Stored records
====

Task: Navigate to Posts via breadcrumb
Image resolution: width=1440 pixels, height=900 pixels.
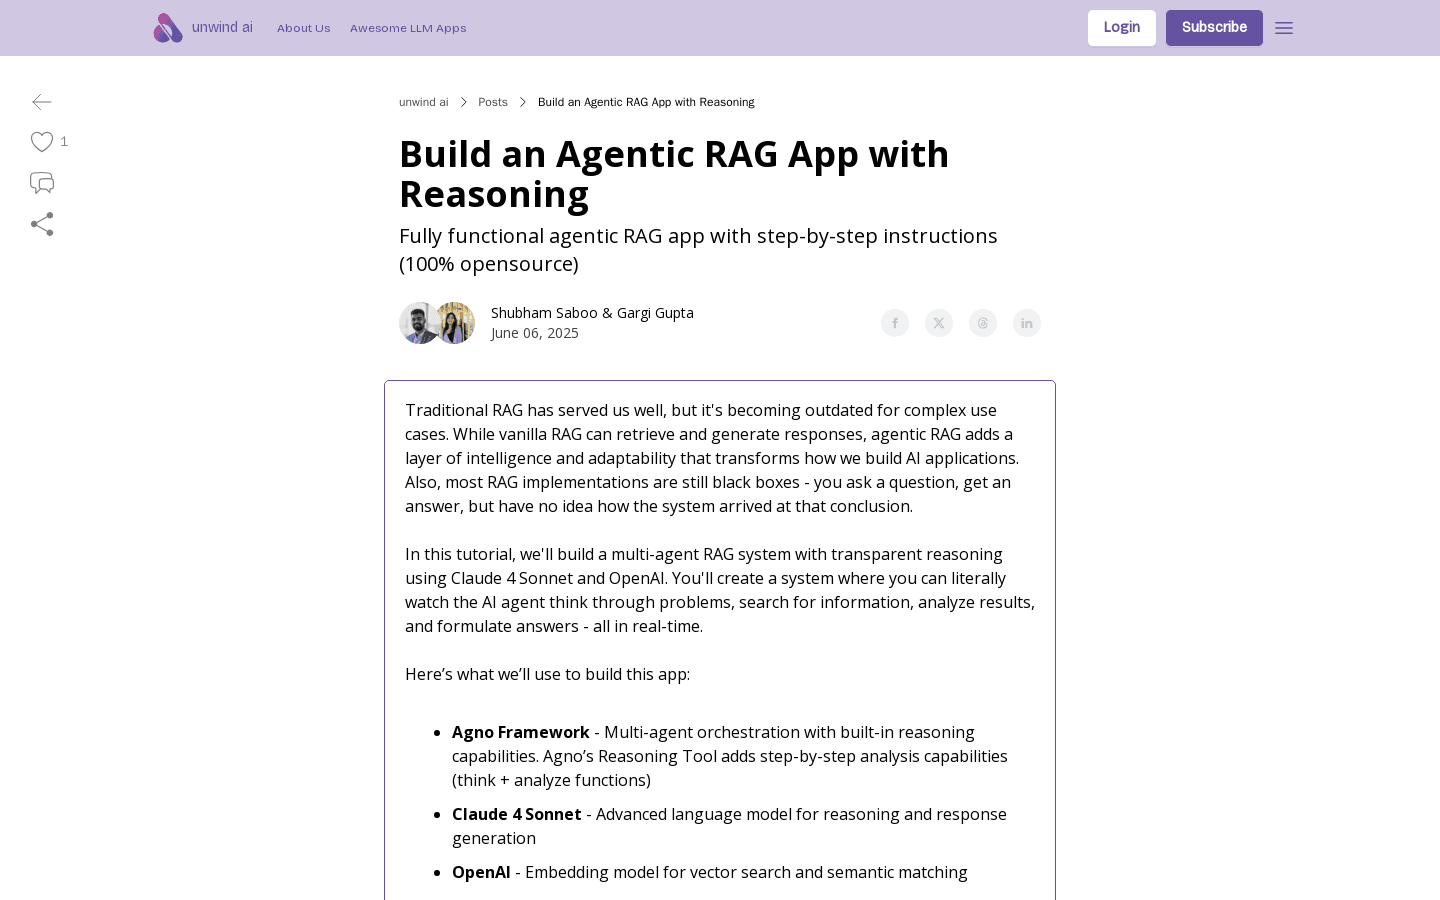Action: [x=493, y=102]
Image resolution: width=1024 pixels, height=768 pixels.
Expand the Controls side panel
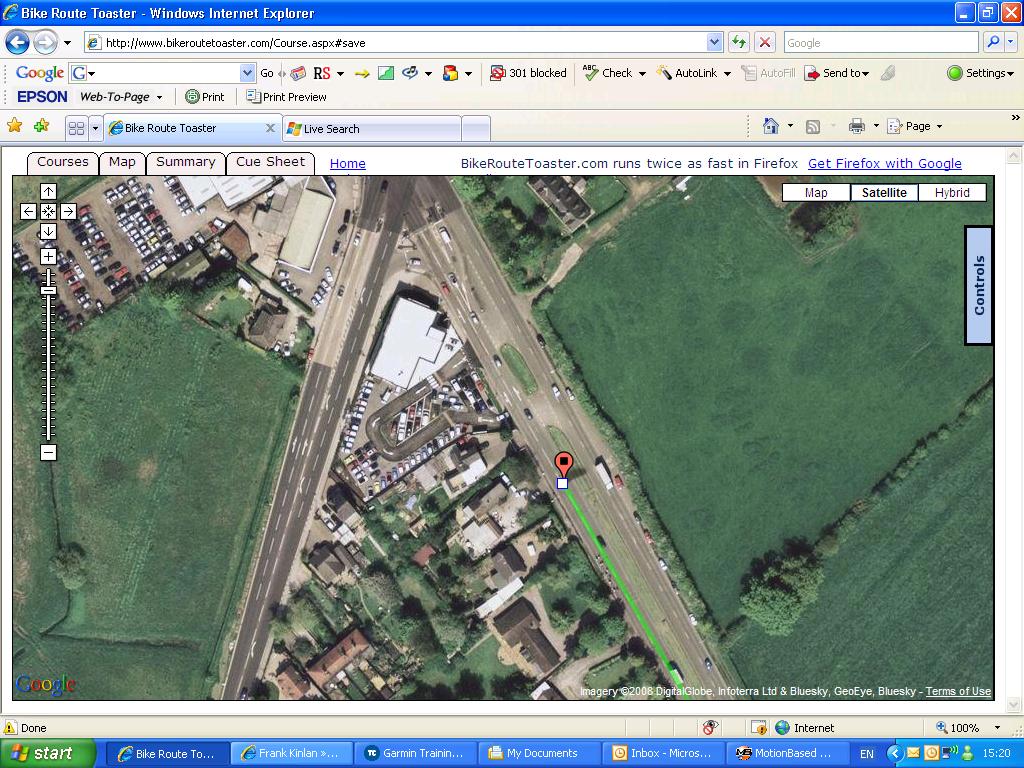pyautogui.click(x=979, y=285)
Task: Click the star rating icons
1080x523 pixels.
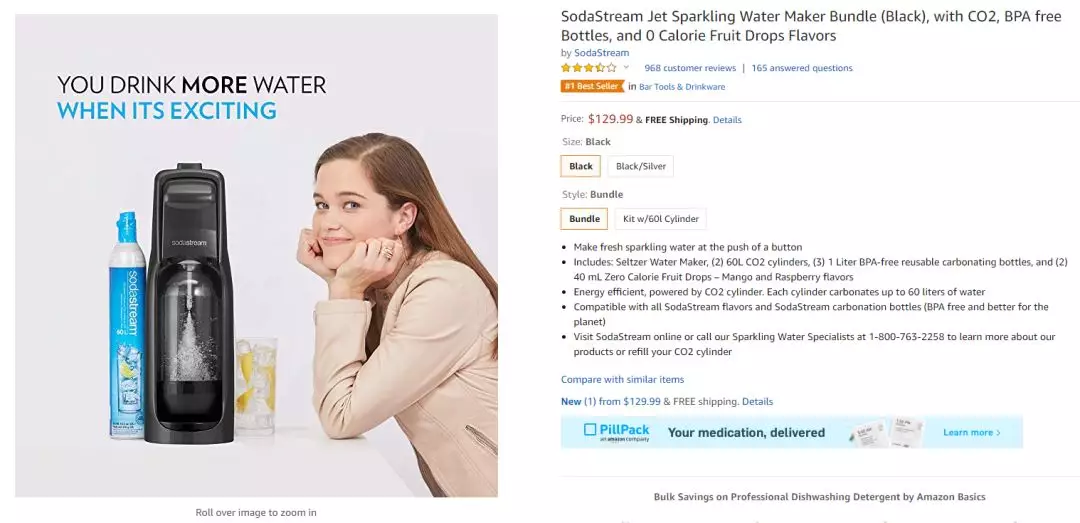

====

WHAT TO DO: With pictures omitted, restate word for word every line above from the one containing "Image resolution: width=1440" to the end of the entries.

TASK RESPONSE:
Image resolution: width=1440 pixels, height=900 pixels.
Action: [x=493, y=102]
Image resolution: width=1024 pixels, height=768 pixels.
Expand the Controls side panel
pyautogui.click(x=979, y=285)
Task: Click the star rating icons
1080x523 pixels.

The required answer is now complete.